Settlement speed is a supporting technical argument. DeepBook processes transactions in approximately 390 milliseconds with minimal gas costs. The Sui Foundation frames this as enabling mobile-first interaction patterns, described in the post as "tap-to-bet" experiences, that are not feasible on slower chains.
This matters most in markets where users engage with financial products primarily through smartphones.
That includes several of the world's fastest-growing crypto markets. India ranked first globally on the Chainalysis Global Crypto Adoption Index. Its crypto derivatives market, valued at $2 billion in 2025, is projected to reach $16.8 billion by 2034, a compound annual growth rate of 25.64 percent.
Nigeria ranked second, and four Sub-Saharan African countries now appear in the global top 20, up from two in 2024: Nigeria, Ethiopia, Kenya, and Ghana.

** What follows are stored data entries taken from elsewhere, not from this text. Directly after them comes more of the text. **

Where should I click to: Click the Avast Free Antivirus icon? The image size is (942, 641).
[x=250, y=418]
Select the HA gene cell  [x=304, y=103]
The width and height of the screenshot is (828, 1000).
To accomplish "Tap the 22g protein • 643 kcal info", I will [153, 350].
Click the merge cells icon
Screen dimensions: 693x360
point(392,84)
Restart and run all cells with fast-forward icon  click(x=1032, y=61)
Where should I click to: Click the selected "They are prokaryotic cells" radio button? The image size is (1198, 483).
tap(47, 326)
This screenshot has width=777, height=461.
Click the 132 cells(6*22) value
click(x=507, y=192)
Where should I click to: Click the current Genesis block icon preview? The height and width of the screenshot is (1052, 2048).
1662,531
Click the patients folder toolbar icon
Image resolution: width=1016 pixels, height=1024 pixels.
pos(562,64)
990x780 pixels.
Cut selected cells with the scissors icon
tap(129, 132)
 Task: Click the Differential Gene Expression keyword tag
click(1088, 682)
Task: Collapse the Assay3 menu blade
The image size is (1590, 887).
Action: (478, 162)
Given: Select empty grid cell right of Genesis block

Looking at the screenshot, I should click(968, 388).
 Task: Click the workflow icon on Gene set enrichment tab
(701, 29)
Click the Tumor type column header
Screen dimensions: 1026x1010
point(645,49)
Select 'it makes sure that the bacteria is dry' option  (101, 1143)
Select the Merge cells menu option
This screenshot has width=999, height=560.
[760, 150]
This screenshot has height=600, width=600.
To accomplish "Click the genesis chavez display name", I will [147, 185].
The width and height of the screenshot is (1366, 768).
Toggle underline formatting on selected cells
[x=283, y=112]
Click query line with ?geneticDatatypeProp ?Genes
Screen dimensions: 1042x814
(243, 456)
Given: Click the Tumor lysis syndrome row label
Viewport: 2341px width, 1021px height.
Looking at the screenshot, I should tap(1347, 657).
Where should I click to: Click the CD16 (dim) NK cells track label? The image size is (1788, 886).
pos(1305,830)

Pakistan ranked eighth globally, with strong retail exchange activity and a noted pipeline toward on-chain products, making it another significant market in this regional picture.
Stablecoin use across Sub-Saharan Africa has grown more than 180 percent year-over-year, largely for remittances and savings.
Composable options and low-cost hedging instruments could eventually serve users in these markets who need protection against local currency depreciation but cannot access traditional financial products.
Regulatory conditions across the region are mixed. India imposes a 30 percent tax on crypto gains and a 1 percent tax deducted at source on trades, which limits on-chain derivatives activity even where demand exists. Africa presents a contrasting picture: South Africa has established a regulatory framework for crypto assets, and major financial institutions including Standard Bank and Absa Group have engaged in DeFi partnerships, representing a meaningful institutional tailwind for on-chain product adoption.
A few figures provide necessary balance for the broader picture. DEEP, DeepBook's native token, currently trades at approximately $0.03, down roughly 91 percent from its January 2025 all-time high of $0.3457.
Market cap sits around $75 million against a fully diluted valuation of approximately $300 million.
DEEP listed on Coinbase in February 2026, and Grayscale launched the Grayscale DeepBook Trust in August 2025 when the token traded around $0.17, providing institutional validation of the infrastructure thesis even as price performance has disappointed.
Sui's own TVL peaked near $2.1 billion in late 2025 and has since pulled back to roughly $600 million, tracking the broader market slowdown.
The Sui Foundation's options composability argument is a roadmap pitch, not an announcement of a live product. The post, authored by Paulina Corral, is a promotional piece making the case for a direction rather than describing something already built.
Whether developers build options protocols on DeepBook in sufficient numbers to move the $100 million TVL figure will be the actual test of the thesis. The infrastructure exists. The demand, at least in adjacent markets, also exists. The translation between the two is what the next twelve months will determine.